# Humax versus Panasonic



## harey (Nov 13, 2002)

Hi,

The 1st June will be a sad day, so I've been considering a Freesat PVR replacement, as I currently use Freesat with my Panasonic TV build-in tuner.

Does anyone know which of the Humax and Panasonic Freesat PVR's will get the closest to the TiVo in terms of functionality?

The main feature I am after is something close to the Season Passes.

Thanks
Chris


----------



## aleks (Mar 22, 2001)

My Humax has series links - which is effectively a season pass. If you record something it spots that it's a series and asks if you want to record the whole series. It's not as clever as the TiVo at picking up episodes from other channels (like the "+1" channels) if there is a conflict, but then there aren't many conflicts when you can record two programmes at the same time.

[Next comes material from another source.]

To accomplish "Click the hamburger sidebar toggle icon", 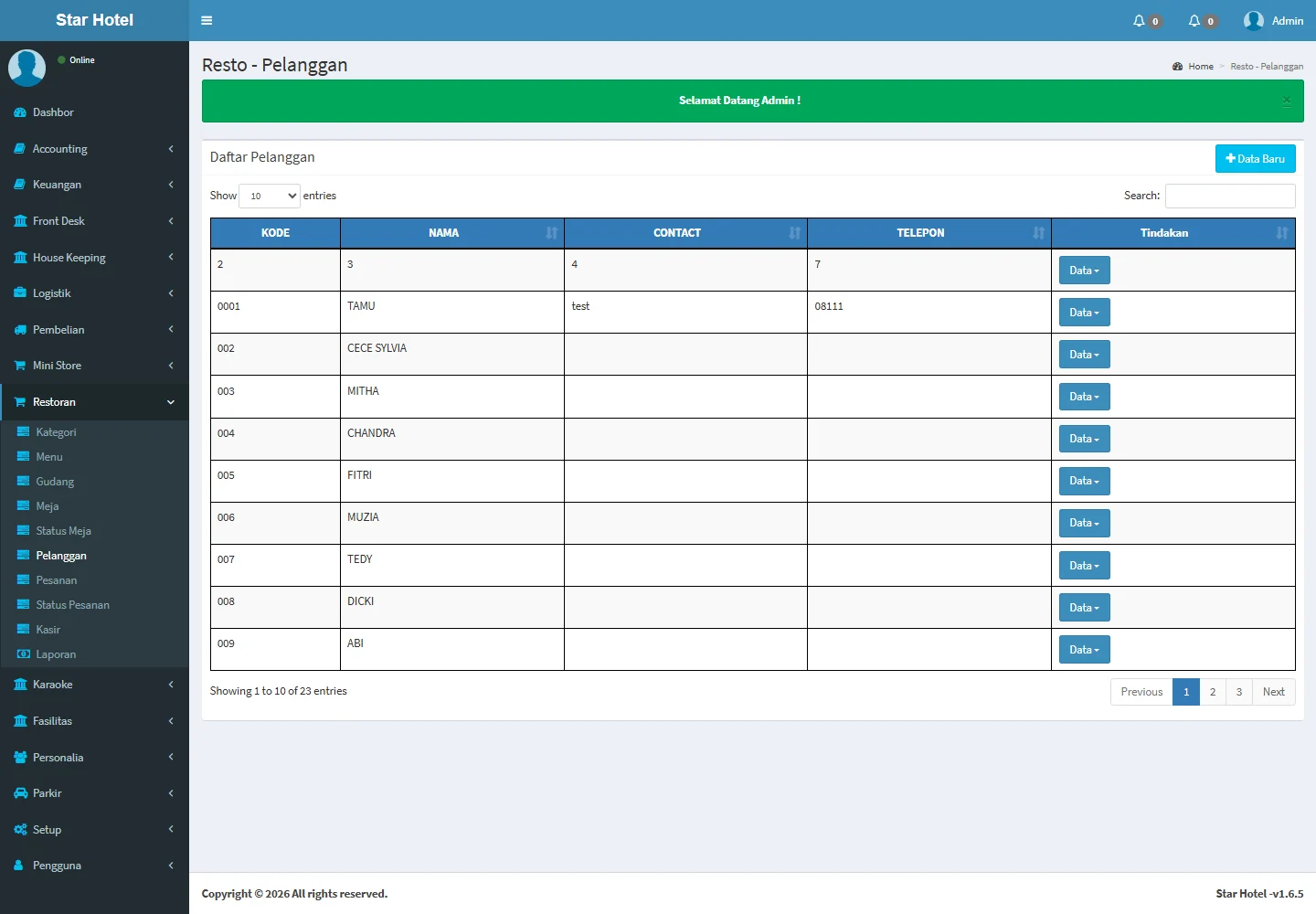I will coord(207,20).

The Humax is pretty good actually, but the interface isn't a patch on the TiVo - it's like going back to Windows 3.1 after Windows 7 (or PC vs Mac if you prefer).


----------



## Ian_m (Jan 9, 2001)

Telnet, FTP, Samaba and Twonky have now been hacked for the Humax FreeSat which means you can "archive" your recordings off the machine.


----------



## Automan (Oct 29, 2000)

I think the Panasonic one is quite expensive with BD player/writer built in.

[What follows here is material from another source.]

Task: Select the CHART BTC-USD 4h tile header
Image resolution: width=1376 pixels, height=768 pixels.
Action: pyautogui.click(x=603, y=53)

EDIT: I see they also do some without now.

Automan.


----------



## roger_phillips (Aug 12, 2004)

I cannot comment on the Humax, but I would NEVER touch another Panasonic PVR. I have the HD/DVD/VCR model (cannot remember model no) and have to admit copying from HD to DVD is nice. It can also edit recordings so removing adverts before dumping to DVD is useful. 

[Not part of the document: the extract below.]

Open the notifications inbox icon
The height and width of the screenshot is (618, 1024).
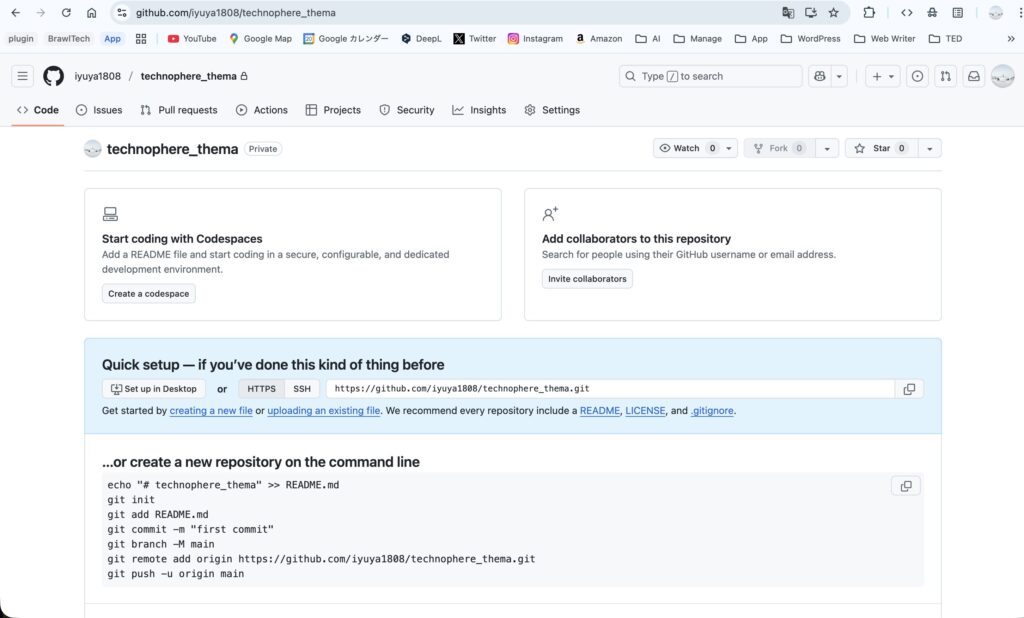pos(973,76)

Where it really falls down is that the only thing you can do when it is recording is watch something else. You cannot add new programs to record for instance, so if you want to record the program immediately following the one it is currently recording, you cannot. Only option is to stop the current recording, set up the extra one you want then restart the recording again. 

I tend to put BBC stuff on the Panasonic and anything with adverts onto the TIVO. Skipping adverts on the Panasonic is a pain.

Don't know if it happens with other PVRs but I cannot set up Mastermind on a series link without getting a load of BBC World Service programs recorded as well.

Lastly, I went on holiday for a week and on return, the Panasonic had got itself stuck on BBC World Service (which I hadn't tuned to) and I lost a couple of days recordings. Not sure I trust it at all now.


----------



## steford (Oct 9, 2002)

roger_phillips said:


> I cannot comment on the Humax, but I would NEVER touch another Panasonic PVR. I have the HD/DVD/VCR model (cannot remember model no) and have to admit copying from HD to DVD is nice. It can also edit recordings so removing adverts before dumping to DVD is useful.
> 
> Where it really falls down is that the only thing you can do when it is recording is watch something else. You cannot add new programs to record for instance, so if you want to record the program immediately following the one it is currently recording, you cannot. Only option is to stop the current recording, set up the extra one you want then restart the recording again.
> 
> ...


It's worrying isn't it that 10 years later other companies just still haven't got the technology sorted. The only time my Tivo setup ever really let me down was when the NTL or Sky box crashed (usually as I set off on holiday). Crazy that there's still nothing remotely close or as reliable.


----------



## djqster (Oct 22, 2010)

steford said:


> It's worrying isn't it that 10 years later other companies just still haven't got the technology sorted.


Tivo is a software company so that's what they're good at. Other PVRs are made by hardware companies and their focus just isn't on software.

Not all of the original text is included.